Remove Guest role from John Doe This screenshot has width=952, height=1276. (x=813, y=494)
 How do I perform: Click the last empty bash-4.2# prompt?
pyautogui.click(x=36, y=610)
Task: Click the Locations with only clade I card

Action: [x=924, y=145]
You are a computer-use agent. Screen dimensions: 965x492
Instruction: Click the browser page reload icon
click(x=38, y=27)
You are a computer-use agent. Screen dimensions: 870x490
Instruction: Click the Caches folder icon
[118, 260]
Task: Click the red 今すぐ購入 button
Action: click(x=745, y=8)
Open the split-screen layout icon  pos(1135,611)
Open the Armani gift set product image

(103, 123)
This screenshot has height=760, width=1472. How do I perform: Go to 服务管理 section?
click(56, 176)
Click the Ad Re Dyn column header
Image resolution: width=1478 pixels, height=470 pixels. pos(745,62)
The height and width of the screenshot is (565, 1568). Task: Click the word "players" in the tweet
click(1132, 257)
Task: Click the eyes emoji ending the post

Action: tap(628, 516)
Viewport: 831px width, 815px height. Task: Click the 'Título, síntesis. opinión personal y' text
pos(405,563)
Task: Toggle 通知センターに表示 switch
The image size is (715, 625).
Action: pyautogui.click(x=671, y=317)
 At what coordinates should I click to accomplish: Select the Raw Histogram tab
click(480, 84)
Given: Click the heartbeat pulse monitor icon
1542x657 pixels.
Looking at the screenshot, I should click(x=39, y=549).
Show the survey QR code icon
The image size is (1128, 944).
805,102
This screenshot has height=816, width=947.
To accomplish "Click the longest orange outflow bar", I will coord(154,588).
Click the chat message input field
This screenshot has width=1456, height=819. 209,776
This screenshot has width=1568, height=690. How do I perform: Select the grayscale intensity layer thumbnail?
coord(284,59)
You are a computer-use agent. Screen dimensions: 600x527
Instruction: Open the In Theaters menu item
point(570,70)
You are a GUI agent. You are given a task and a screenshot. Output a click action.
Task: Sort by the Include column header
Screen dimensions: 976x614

· · · · · · ·

◆ **Written problem**: Please arrange the rows above as a Markdown table with two columns, "No." and "Text", numbering each row in order and leaving out any blank ones.

◆ **Exercise solution**:
| No. | Text |
|---|---|
| 1 | Remove Guest role from John Doe This screenshot has width=952, height=1276. (x=813, y=494) |
| 2 |  How do I perform: Click the last empty bash-4.2# prompt? |
| 3 | pyautogui.click(x=36, y=610) |
| 4 | Task: Click the Locations with only clade I card |
| 5 | Action: [x=924, y=145] |
| 6 | You are a computer-use agent. Screen dimensions: 965x492 |
| 7 | Instruction: Click the browser page reload icon |
| 8 | click(x=38, y=27) |
| 9 | You are a computer-use agent. Screen dimensions: 870x490 |
| 10 | Instruction: Click the Caches folder icon |
| 11 | [118, 260] |
| 12 | Task: Click the red 今すぐ購入 button |
| 13 | Action: click(x=745, y=8) |
| 14 | Open the split-screen layout icon  pos(1135,611) |
| 15 | Open the Armani gift set product image |
| 16 | (103, 123) |
| 17 | This screenshot has height=760, width=1472. How do I perform: Go to 服务管理 section? |
| 18 | click(56, 176) |
| 19 | Click the Ad Re Dyn column header |
| 20 | Image resolution: width=1478 pixels, height=470 pixels. pos(745,62) |
| 21 | The height and width of the screenshot is (565, 1568). Task: Click the word "players" in the tweet |
| 22 | click(1132, 257) |
| 23 | Task: Click the eyes emoji ending the post |
| 24 | Action: tap(628, 516) |
| 25 | Viewport: 831px width, 815px height. Task: Click the 'Título, síntesis. opinión personal y' text |
| 26 | pos(405,563) |
| 27 | Task: Toggle 通知センターに表示 switch |
| 28 | The image size is (715, 625). |
| 29 | Action: pyautogui.click(x=671, y=317) |
| 30 |  At what coordinates should I click to accomplish: Select the Raw Histogram tab |
| 31 | click(480, 84) |
| 32 | Given: Click the heartbeat pulse monitor icon |
| 33 | 1542x657 pixels. |
| 34 | Looking at the screenshot, I should click(x=39, y=549). |
| 35 | Show the survey QR code icon |
| 36 | The image size is (1128, 944). |
| 37 | 805,102 |
| 38 | This screenshot has height=816, width=947. |
| 39 | To accomplish "Click the longest orange outflow bar", I will coord(154,588). |
| 40 | Click the chat message input field |
| 41 | This screenshot has width=1456, height=819. 209,776 |
| 42 | This screenshot has width=1568, height=690. How do I perform: Select the grayscale intensity layer thumbnail? |
| 43 | coord(284,59) |
| 44 | You are a computer-use agent. Screen dimensions: 600x527 |
| 45 | Instruction: Open the In Theaters menu item |
| 46 | point(570,70) |
| 47 | You are a GUI agent. You are given a task and a screenshot. Output a click action. |
| 48 | Task: Sort by the Include column header |
| 49 | Screen dimensions: 976x614 |